È proprio la Calabria la regione più in sofferenza: qui il nucleo familiare tipo dispone di un budget di 19.911 euro l’anno, quasi 5.800 in meno della media nazionale (28.251). Ma è tutto il Sud a mostrare, consistentemente, bilanci più ristretti del Nord. Dopo la Calabria, nella classifica delle regioni più ‘attente’ alla spesa, ci sono infatti la Sicilia (21.404 euro per nucleo familiare) e la Basilicata (22.317).

Le differenze variano, comunque, a seconda delle diverse voci, con qualche sorpresa: sebbene non sia spesso associata alla tavola, è la Valle d’Aosta a presentare il budget più alto per alimentari e bevande, pari a 5.544 euro l’anno, oltre 500 in più della media.

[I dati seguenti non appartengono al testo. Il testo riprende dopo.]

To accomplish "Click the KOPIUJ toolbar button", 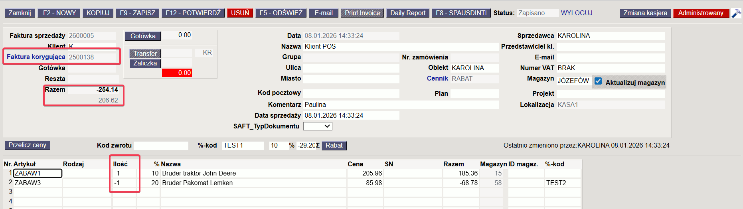I will 98,13.
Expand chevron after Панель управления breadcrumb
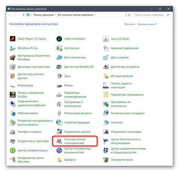This screenshot has width=179, height=172. click(56, 15)
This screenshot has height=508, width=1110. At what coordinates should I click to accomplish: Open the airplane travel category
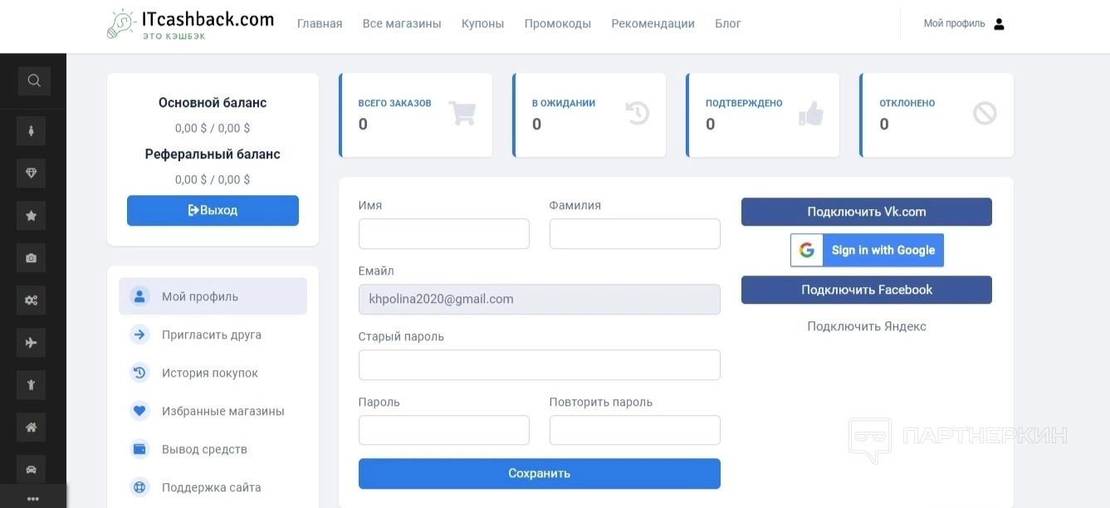click(x=32, y=343)
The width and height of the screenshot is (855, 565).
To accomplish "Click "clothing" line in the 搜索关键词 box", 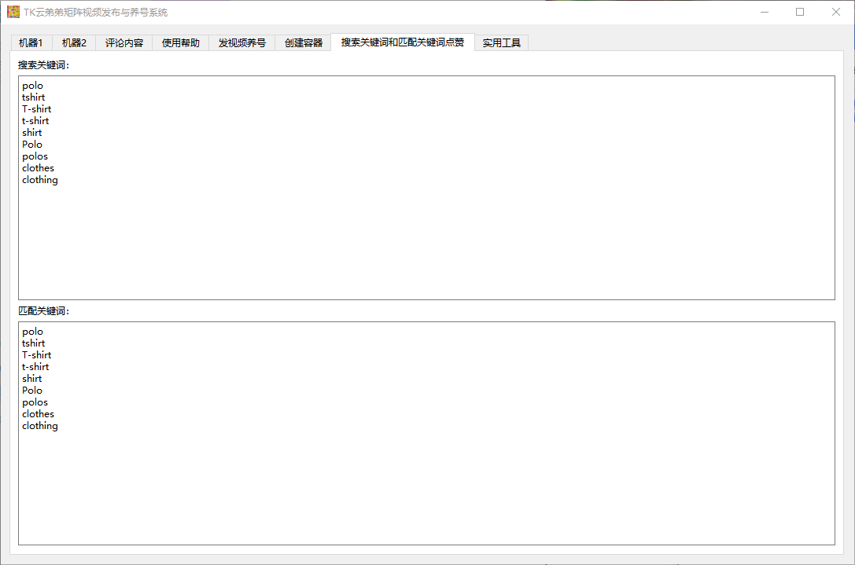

In proporzione è la Campania – pure in seconda posizione per valori assoluti – a spendere di più: 5.380 euro, il 19,2% del bilancio familiare annuale, segnale di una forte propensione culturale verso l’enogastronomia. A frenare maggiormente sul food & beverage sono Abruzzo e Sicilia, che dedicano alla tavola rispettivamente 4.633 e 4.676 euro l’anno.

Le famiglie valdostane sono ancora prime in classifica per la spesa in abbigliamento e calzature: nel 2018 i nuclei della regione hanno investito in prodotti di moda 2.134 euro l’anno, oltre 800 in più della media nazionale. E l’abbigliamento è uno dei capitoli di spesa più importanti anche per il Molise. Qui le famiglie hanno sborsato in media, nel 2018, 1.808 euro l’anno: il 6,3% del loro budget complessivo, più della ‘regione della moda’, la Lombardia, dove si sono dedicati, a vestiti e scarpe, 1.717 euro.